The movement offered in this game is fluid and simply excellent and in this version the tackling has actually been developed to allow for greater unpredictability which clearly adds much to the challenge offered. There’s also an improvement in the collision system which allows players to really get stuck in and jostle with each other – again, realism and atmosphere are present here in spades.
The game is obviously focused on football, but some of the developments in PES 16 compared to last year’s version are fun, if not essential. You can, therefore, choose how your player will celebrate upon scoring a goal – I wonder if you can choose to get booked by making him remove his top. There is also ‘dynamic weather’, which means that a match which starts dry will potentially see some rain at some point which will obviously affect the playing conditions. As mentioned then, not essential but they do add an extra dimension of realism to this game.
Compared to the previous version, the referees have calmed down somewhat and so sliding tackles and heavy two-footers aren’t necessarily punished as you would expect. This will either excite you or aggravate you, but it could be argued that it does at least allow for smoother continuity of play.

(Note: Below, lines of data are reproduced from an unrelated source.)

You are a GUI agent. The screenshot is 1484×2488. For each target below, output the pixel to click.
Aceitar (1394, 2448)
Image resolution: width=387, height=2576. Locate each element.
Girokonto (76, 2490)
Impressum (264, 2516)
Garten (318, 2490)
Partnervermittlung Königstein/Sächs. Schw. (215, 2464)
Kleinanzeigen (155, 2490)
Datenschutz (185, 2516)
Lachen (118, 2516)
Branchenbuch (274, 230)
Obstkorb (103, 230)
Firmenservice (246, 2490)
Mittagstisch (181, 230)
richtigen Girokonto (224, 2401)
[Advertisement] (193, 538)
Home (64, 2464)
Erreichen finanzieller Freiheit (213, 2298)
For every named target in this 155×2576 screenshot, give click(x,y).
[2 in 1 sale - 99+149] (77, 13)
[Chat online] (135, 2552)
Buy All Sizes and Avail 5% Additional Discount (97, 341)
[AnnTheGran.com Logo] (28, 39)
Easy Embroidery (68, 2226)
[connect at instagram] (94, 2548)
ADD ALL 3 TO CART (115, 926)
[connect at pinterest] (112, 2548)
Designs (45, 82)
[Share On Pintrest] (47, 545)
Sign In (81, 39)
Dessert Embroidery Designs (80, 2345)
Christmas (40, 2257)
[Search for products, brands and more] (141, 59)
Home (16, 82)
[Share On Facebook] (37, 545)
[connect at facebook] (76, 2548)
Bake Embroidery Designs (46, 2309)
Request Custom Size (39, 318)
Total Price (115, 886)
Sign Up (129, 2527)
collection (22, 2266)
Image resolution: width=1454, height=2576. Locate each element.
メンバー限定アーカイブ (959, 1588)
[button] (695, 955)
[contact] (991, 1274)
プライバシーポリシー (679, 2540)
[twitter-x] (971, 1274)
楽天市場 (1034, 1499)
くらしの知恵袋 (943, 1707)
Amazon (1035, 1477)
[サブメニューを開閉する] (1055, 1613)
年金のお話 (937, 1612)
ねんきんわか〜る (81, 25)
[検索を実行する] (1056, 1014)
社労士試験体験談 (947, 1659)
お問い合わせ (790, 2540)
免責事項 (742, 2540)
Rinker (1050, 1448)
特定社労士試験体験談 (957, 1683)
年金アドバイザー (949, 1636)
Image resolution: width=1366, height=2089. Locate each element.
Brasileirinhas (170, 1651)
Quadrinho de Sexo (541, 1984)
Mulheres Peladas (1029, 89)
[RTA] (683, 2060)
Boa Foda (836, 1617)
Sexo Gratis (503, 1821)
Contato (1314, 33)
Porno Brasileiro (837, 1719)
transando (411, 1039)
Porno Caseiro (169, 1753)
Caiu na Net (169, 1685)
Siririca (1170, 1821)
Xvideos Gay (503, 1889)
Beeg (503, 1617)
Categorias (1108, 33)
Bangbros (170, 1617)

The more astute footie fans amongst you will be wondering when I’m going to mention FIFA 16. Well, wait no more. Here it is, in a nutshell – don’t buy FIFA 16, buy PES 16. There, done. The things that FIFA does better include the officially licensed leagues and cups, and the general presentation of menus. I ask you, however, do those details matter enough for you to consider purchasing the FIFA game over the PES game? Well, s’up to you obviously, but if it’s all about the football then the choice is clear.
PES 16 is aimed at the discerning football fan, who is more interested in the gameplay than the fact that FIFA’s licensing means that PES doesn’t feature officially licensed English Premier League or German Bundesliga. But other than that, PES 16 offers football in all its finery and the details are simply stunning. And when I’ve included a total of zero puns, it seems the appropriate time to conclude by saying that Konami have scored the equivalent of a hat-trick with this game. Get it; it’s really good.